(TO DO): The records below must be reproduced exactly, excluding any pictures.

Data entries
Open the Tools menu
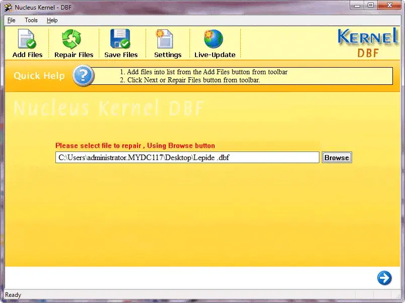Image resolution: width=405 pixels, height=303 pixels. click(x=31, y=20)
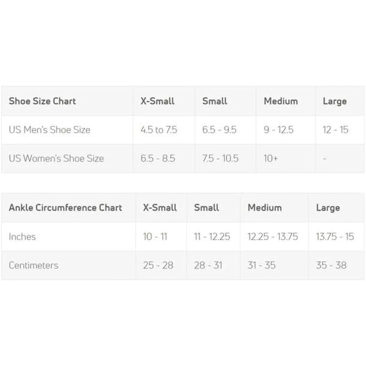Select the 10 - 11 inches cell
The width and height of the screenshot is (366, 366).
point(155,237)
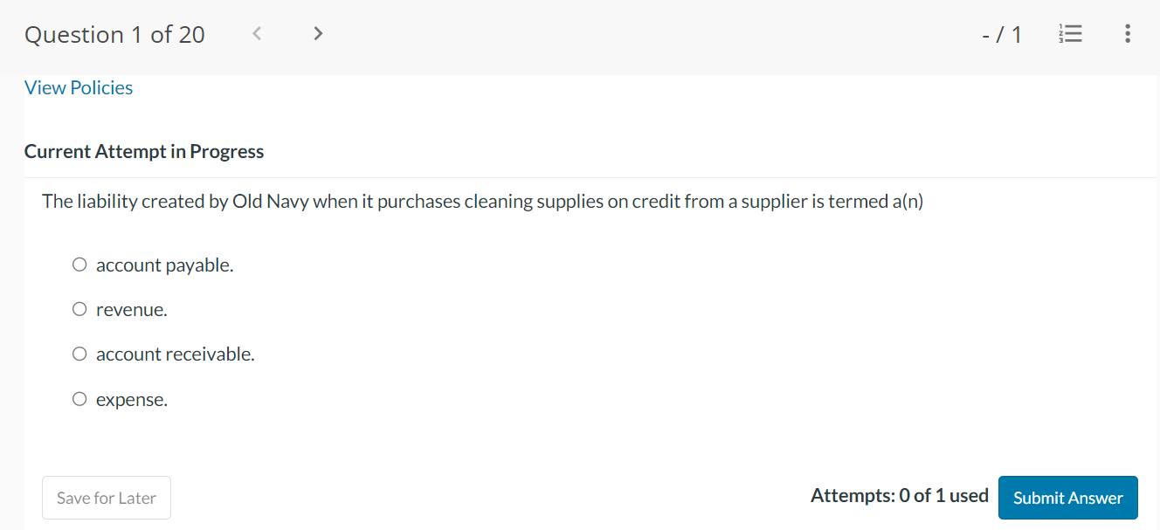Reveal additional options via the vertical dots
The image size is (1160, 530).
(1128, 33)
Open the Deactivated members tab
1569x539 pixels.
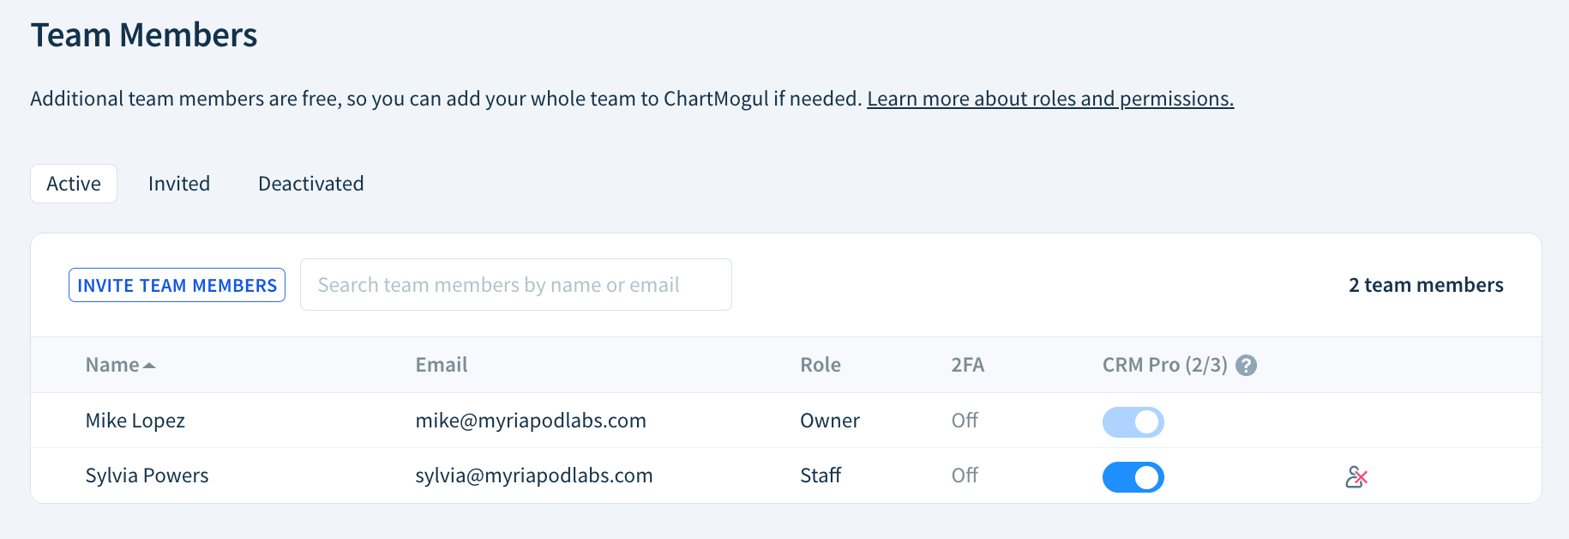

(EXERCISE RESPONSE):
Open the Tools menu
Image resolution: width=405 pixels, height=303 pixels. click(x=31, y=20)
Select the 10 - 11 inches cell
The width and height of the screenshot is (366, 366).
point(155,237)
Reveal additional options via the vertical dots
The image size is (1160, 530).
(1128, 33)
Open the Deactivated members tab
1569x539 pixels.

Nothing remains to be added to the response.